Tasks to carry out:
1. In the forum thread about small cigars, translate this sentence into Spanish: "Lately, I find my time during the week is much too limited to truly enjoy a cigar all the way through to the nub."
2. Duplicate the listing's lines without any change, from the line with "Aceitar (454, 1080)" up to and including the line with "TrainingLogs (1093, 98)".

Provided passage:
# What small vitola would you order?



## Blueface (May 28, 2005)

I have never been a fan of small vitolas.
The smallest you would ever catch me with is a Robusto.

Lately, I find my time during the week is much too limited to truly enjoy a cigar all the way through to the nub. I therefore find myself kicking my own butt as I hate wasting a great cigar.

I think I will do something I have never done other than on a box split, and that is to place an order for a box or two of small boogers for quick fixes.

What do you guys think should be number 1 and number 2 of the choices? Any better suggestions are welcome also.


----------



## dayplanner (Dec 11, 1997)

I like SCDLH principes when I need a good short smoke. Hard to go wrong with trini reyes and sigI's also.


----------



## Blueface (May 28, 2005)

carbonbased_al said:


> I like SCDLH principes when I need a good short smoke. Hard to go wrong with trini reyes and sigI's also.


Good point on the Sig I's.
Never considered them due to wanting to try other brands.
I love the Sig VI, IV, Sublimes and Robustos and am sure the I's can't disappoint but figured I would give another brand a shot.


----------



## RPB67 (Mar 26, 2005)

Party Shorts then the Monte 4s.


----------



## Ivory Tower (Nov 18, 2005)

I'd say the SLR PC or Trini Reyes, just for something different. Good reviews on them both also.


----------



## Simplified (Feb 18, 2006)

I have a few on your list but keep reaching for the PS when I open my humi.


----------



## DonJefe (Dec 1, 2003)

Rascc!


----------



## moon (Jun 12, 2006)

Data provided:
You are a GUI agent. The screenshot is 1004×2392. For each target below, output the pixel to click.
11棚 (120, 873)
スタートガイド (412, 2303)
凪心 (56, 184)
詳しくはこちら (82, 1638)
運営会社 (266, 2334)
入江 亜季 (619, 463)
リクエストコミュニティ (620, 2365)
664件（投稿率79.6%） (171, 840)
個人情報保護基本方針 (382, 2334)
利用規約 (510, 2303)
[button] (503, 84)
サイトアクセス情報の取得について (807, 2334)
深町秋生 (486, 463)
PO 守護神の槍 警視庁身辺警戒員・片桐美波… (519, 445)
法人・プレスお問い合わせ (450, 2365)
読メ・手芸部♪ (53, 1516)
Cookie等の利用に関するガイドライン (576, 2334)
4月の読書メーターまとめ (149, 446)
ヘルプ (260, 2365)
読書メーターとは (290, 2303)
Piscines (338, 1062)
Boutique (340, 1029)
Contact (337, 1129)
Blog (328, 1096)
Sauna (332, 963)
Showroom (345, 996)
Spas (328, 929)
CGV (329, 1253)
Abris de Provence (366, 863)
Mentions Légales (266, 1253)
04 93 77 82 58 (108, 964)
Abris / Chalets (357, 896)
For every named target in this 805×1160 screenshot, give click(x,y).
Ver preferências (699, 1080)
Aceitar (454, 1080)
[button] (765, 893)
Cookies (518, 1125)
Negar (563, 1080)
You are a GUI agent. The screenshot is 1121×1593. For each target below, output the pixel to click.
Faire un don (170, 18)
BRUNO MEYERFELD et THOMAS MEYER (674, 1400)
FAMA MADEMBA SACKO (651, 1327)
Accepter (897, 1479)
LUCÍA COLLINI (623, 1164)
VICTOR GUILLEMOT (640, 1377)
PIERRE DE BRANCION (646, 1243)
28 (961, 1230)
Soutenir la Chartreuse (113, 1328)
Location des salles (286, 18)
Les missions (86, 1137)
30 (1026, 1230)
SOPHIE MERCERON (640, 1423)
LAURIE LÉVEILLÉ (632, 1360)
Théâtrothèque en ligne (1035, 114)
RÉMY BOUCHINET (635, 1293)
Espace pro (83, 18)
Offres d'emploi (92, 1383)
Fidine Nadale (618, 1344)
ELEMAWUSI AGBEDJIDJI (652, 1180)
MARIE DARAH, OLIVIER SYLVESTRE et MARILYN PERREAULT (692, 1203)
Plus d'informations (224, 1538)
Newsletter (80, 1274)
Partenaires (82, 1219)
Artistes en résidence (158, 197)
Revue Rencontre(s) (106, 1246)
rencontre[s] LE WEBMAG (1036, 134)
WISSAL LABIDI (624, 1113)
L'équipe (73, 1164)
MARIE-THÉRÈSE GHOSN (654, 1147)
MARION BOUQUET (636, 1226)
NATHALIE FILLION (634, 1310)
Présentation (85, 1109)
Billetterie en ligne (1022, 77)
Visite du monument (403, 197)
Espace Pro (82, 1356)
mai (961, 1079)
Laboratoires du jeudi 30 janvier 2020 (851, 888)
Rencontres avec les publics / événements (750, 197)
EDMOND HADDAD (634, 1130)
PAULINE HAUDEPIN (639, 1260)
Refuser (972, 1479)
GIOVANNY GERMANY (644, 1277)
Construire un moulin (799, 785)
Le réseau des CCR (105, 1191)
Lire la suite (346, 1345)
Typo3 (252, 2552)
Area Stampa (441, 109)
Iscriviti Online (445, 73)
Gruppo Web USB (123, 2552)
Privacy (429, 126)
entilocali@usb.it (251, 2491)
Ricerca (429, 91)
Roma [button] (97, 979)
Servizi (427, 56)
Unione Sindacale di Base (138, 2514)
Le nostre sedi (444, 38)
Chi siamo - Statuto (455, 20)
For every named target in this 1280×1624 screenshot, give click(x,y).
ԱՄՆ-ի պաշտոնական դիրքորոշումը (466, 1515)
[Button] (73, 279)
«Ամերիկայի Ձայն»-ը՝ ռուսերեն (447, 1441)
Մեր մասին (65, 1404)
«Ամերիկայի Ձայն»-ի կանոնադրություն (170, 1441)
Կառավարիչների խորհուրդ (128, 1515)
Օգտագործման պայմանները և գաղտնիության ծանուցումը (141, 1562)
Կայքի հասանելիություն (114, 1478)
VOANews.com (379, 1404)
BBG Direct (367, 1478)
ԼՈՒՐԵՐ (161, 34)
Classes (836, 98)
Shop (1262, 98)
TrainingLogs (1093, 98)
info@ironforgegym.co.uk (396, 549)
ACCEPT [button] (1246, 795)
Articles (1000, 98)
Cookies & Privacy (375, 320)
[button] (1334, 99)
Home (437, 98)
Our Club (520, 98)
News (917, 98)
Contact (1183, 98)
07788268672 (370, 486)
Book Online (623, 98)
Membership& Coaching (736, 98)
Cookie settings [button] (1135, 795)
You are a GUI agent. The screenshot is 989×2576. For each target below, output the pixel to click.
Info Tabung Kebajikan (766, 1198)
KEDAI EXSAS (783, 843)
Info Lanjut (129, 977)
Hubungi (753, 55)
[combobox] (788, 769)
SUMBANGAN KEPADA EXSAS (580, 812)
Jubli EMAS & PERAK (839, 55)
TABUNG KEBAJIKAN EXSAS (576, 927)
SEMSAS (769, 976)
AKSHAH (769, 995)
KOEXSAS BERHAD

Exercise responses:
1. Últimamente, me doy cuenta de que mi tiempo durante la semana es demasiado limitado para disfrutar de verdad un puro hasta la última calada.

2.
Aceitar (454, 1080)
[button] (765, 893)
Cookies (518, 1125)
Negar (563, 1080)
You are a GUI agent. The screenshot is 1121×1593. For each target below, output the pixel to click.
Faire un don (170, 18)
BRUNO MEYERFELD et THOMAS MEYER (674, 1400)
FAMA MADEMBA SACKO (651, 1327)
Accepter (897, 1479)
LUCÍA COLLINI (623, 1164)
VICTOR GUILLEMOT (640, 1377)
PIERRE DE BRANCION (646, 1243)
28 (961, 1230)
Soutenir la Chartreuse (113, 1328)
Location des salles (286, 18)
Les missions (86, 1137)
30 (1026, 1230)
SOPHIE MERCERON (640, 1423)
LAURIE LÉVEILLÉ (632, 1360)
Théâtrothèque en ligne (1035, 114)
RÉMY BOUCHINET (635, 1293)
Espace pro (83, 18)
Offres d'emploi (92, 1383)
Fidine Nadale (618, 1344)
ELEMAWUSI AGBEDJIDJI (652, 1180)
MARIE DARAH, OLIVIER SYLVESTRE et MARILYN PERREAULT (692, 1203)
Plus d'informations (224, 1538)
Newsletter (80, 1274)
Partenaires (82, 1219)
Artistes en résidence (158, 197)
Revue Rencontre(s) (106, 1246)
rencontre[s] LE WEBMAG (1036, 134)
WISSAL LABIDI (624, 1113)
L'équipe (73, 1164)
MARIE-THÉRÈSE GHOSN (654, 1147)
MARION BOUQUET (636, 1226)
NATHALIE FILLION (634, 1310)
Présentation (85, 1109)
Billetterie en ligne (1022, 77)
Visite du monument (403, 197)
Espace Pro (82, 1356)
mai (961, 1079)
Laboratoires du jeudi 30 janvier 2020 (851, 888)
Rencontres avec les publics / événements (750, 197)
EDMOND HADDAD (634, 1130)
PAULINE HAUDEPIN (639, 1260)
Refuser (972, 1479)
GIOVANNY GERMANY (644, 1277)
Construire un moulin (799, 785)
Le réseau des CCR (105, 1191)
Lire la suite (346, 1345)
Typo3 (252, 2552)
Area Stampa (441, 109)
Iscriviti Online (445, 73)
Gruppo Web USB (123, 2552)
Privacy (429, 126)
entilocali@usb.it (251, 2491)
Ricerca (429, 91)
Roma [button] (97, 979)
Servizi (427, 56)
Unione Sindacale di Base (138, 2514)
Le nostre sedi (444, 38)
Chi siamo - Statuto (455, 20)
For every named target in this 1280×1624 screenshot, give click(x,y).
ԱՄՆ-ի պաշտոնական դիրքորոշումը (466, 1515)
[Button] (73, 279)
«Ամերիկայի Ձայն»-ը՝ ռուսերեն (447, 1441)
Մեր մասին (65, 1404)
«Ամերիկայի Ձայն»-ի կանոնադրություն (170, 1441)
Կառավարիչների խորհուրդ (128, 1515)
Օգտագործման պայմանները և գաղտնիության ծանուցումը (141, 1562)
Կայքի հասանելիություն (114, 1478)
VOANews.com (379, 1404)
BBG Direct (367, 1478)
ԼՈՒՐԵՐ (161, 34)
Classes (836, 98)
Shop (1262, 98)
TrainingLogs (1093, 98)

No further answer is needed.